■ Challenge ■
Using the linear regression text, decide whether each statement below agrees with it, answering yes or no and quoting the deciding words. 1. Linear regression is called the most basic question in machine learning. 2. Each sample has n features and one result value. 3. The coefficients of the features are fixed in advance rather than estimated.

■ Text section ■
|---|
MLA -- Linear Regression Principle

· 2020-06-01 · # Machine Learning

"Linear Regression is the beginning and the most basic algorithm."

Linear Regression is the most basic question in Machine Learning. Here is a simple summary of Linear Regression Algorithm principle.

1. Linear Regression Question

If we have m sample data, each sample has n features and one result value:
$(x^{(1)}_1,x^{(1)}_2,...,x^{(1)}_n, y_1), (x^{(2)}_1,x^{(2)}_2,...,x^{(2)}_n, y_2), ..., (x^{(m)}_1,x^{(m)}_2,...,x^{(m)}_n, y_m)$

Now question is if we get a new data with only n features: $ (x^{(a)}_1,x{(a)}_2,...,x^{(a)}_n) $, how can we predict its result value $ y_a $? And what is it?

If $ y_a $ is the continuous value, it is a regression question.
And if $ y_a $ is the discrete value, it is a classification question.

2. Linear Regression Model

If we decide to solve this question with linear regression, then we assume the data model is in this form:
$ h_\theta(x_0,x_1,..,x_n) = \theta_0 + \theta_1x_1 + ... + \theta_nx_n $

$\theta_i$ (i=0,1,...,n) is the coefficient of each feature, which is also the parameter of the model we need to estimate. If we assume $x_0=1$ , then model can be wrote in a simpler way:
$ h_\theta(x_0,x_1,..,x_n) = \sum_{i=0}^n \theta_ix_i $

If we use matrix representation, Model will become more simple and elegant:
$ h_\theta(X) = X\theta $

X is a $m \times n$ matrix (m records and n features).
|---|
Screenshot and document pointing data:
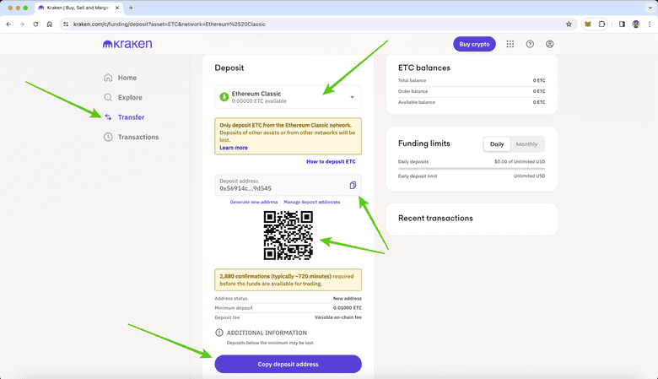Screen dimensions: 658x379
Task: Click the Explore magnifier icon
Action: tap(108, 97)
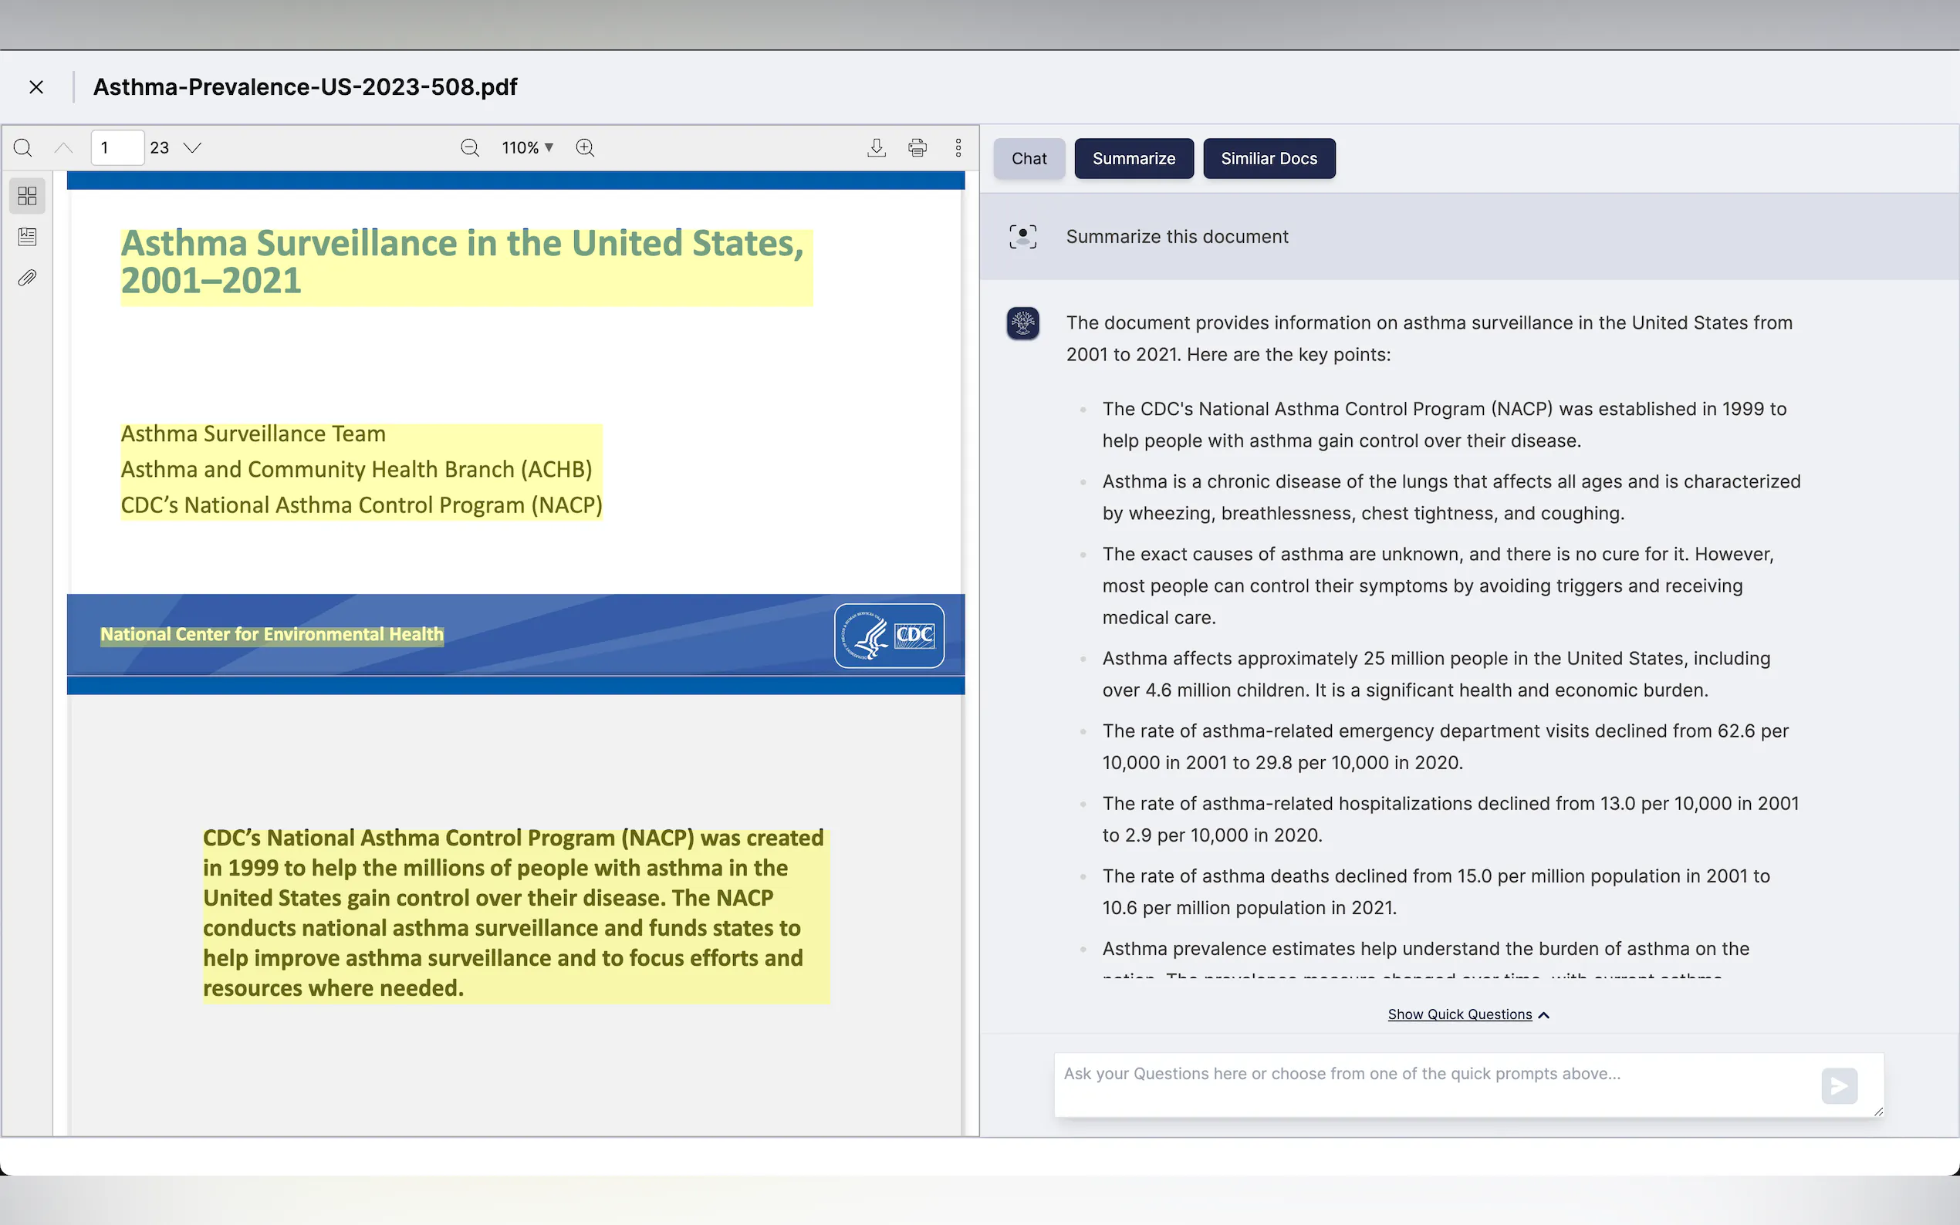Open attachments panel paperclip
Viewport: 1960px width, 1225px height.
point(27,278)
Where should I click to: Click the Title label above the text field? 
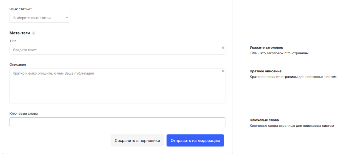[13, 41]
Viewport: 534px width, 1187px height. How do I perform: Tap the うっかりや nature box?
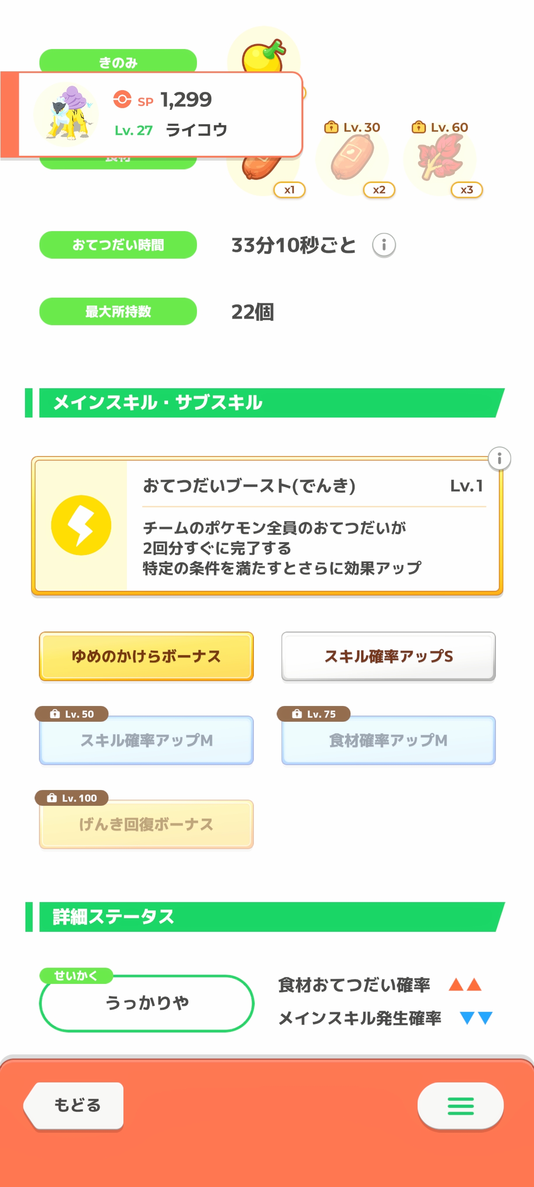147,1003
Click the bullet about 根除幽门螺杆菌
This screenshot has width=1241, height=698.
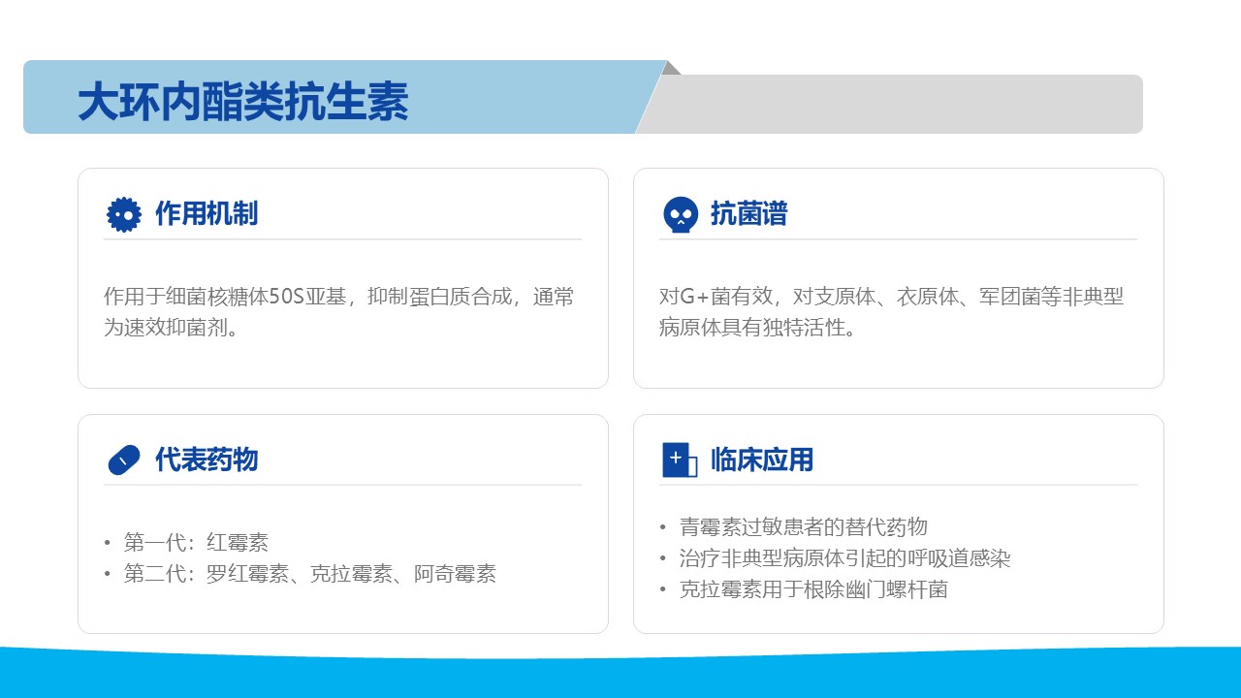[812, 588]
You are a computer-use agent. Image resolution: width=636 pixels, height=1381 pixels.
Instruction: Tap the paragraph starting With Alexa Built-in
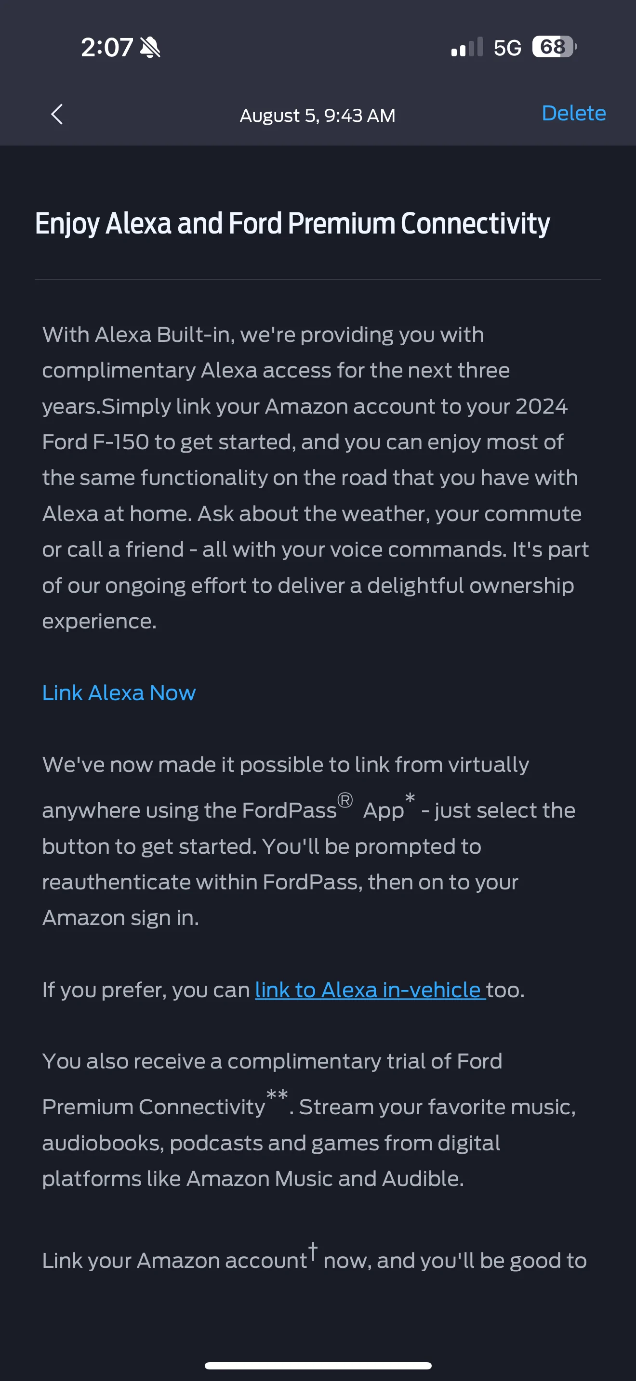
|---|
■ Finished exercise ■
1. Yes: "Linear Regression is the most basic question in Machine Learning."
2. Yes: "each sample has n features and one result value"
3. No: "which is also the parameter of the model we need to estimate"